Pickett starts with the knottiest question of all: what was the origin of the Persianate sphere? If Bukhara anchored one of several “little Persianate spheres” (149), we need first to understand its cultural inheritance as part of the larger Persianate world. It is now widely appreciated that a Persianate “cultural orientation” (in the words of Marshall Hodgson) connected Islamic societies from Anatolia to India well into the modern era. Pickett sets out to answer precisely which Persians bequeathed this cultural material to their eponymous sphere, and how such foundational material made its way to Bukhara. Here, in the introduction, Pickett works mainly from secondary sources, knitting together evidence from the latest scholarship on ancient and medieval Persia. To simplify brutally Pickett’s complex (and tentative) hypothesis, it was the persistence of a flexible class of originally Parthian elites, transforming themselves to maintain power through the Sasanian and Islamic periods, that supplied much of the Persian element in Perso-Islamic culture.
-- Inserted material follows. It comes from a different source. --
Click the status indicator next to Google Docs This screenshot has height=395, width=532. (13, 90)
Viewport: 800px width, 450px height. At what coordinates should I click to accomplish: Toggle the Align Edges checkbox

From here the argument turns to the question of periodization, and Pickett advocates a shake-up of our framework of later Central Asian history. Previous historians have seen an era defined by the return of Chinggisid rule in 1500, followed by fragmentation of the old Chaghatayid lands into the three Khanates of Bukhara, Khoqand, and Khiva. Pickett argues instead for an “even longer nineteenth century,” framed by the wars of Nadir Shah Afshar (d. 1747) and the arrival of Soviet rule in 1917. Nadir Shah’s conquests in Afghanistan and Central Asia reoriented the political landscape, writes Pickett, much as Alexander the Great’s invasions had transformed the same regions over two millennia before. From this moment on, Central Asia would be a land of competing city states. And Pickett demonstrates convincingly that it is a mistake to limit our view of those city states to the three Khanates of Bukhara, Khoqand, and Khiva. Overly clean, schematic notions of sovereignty have allowed us to exaggerate the sway of the three Khanates, and to write several other polities out of history. Recognizing “a constantly shifting tapestry of loyalties,” says Pickett, requires us to bring city-states like Shahrisabz and Kunduz back into the narrative. Moreover, basic structures of this city-state system persisted even after the region was absorbed into Russian protectorates in the late 19th century, stretching Pickett’s periodization to the arrival of Soviet rule.
All of the “Afsharid successor states” (53) may have been created equal, more or less, but by the 19th century Bukhara was preeminent, at least culturally. This was achieved through investment in educational institutions and religious structures, at a rate that far outpaced Bukhara’s competitors. The expansion of educational infrastructure drew scholars in the tens of thousands to Bukhara. Some of these educated elites would, in turn, glorify their city with local histories that further reinforced its fame. They did so by tying Bukhara’s sacred landscape to both Persian epic history and Islamic sacred history.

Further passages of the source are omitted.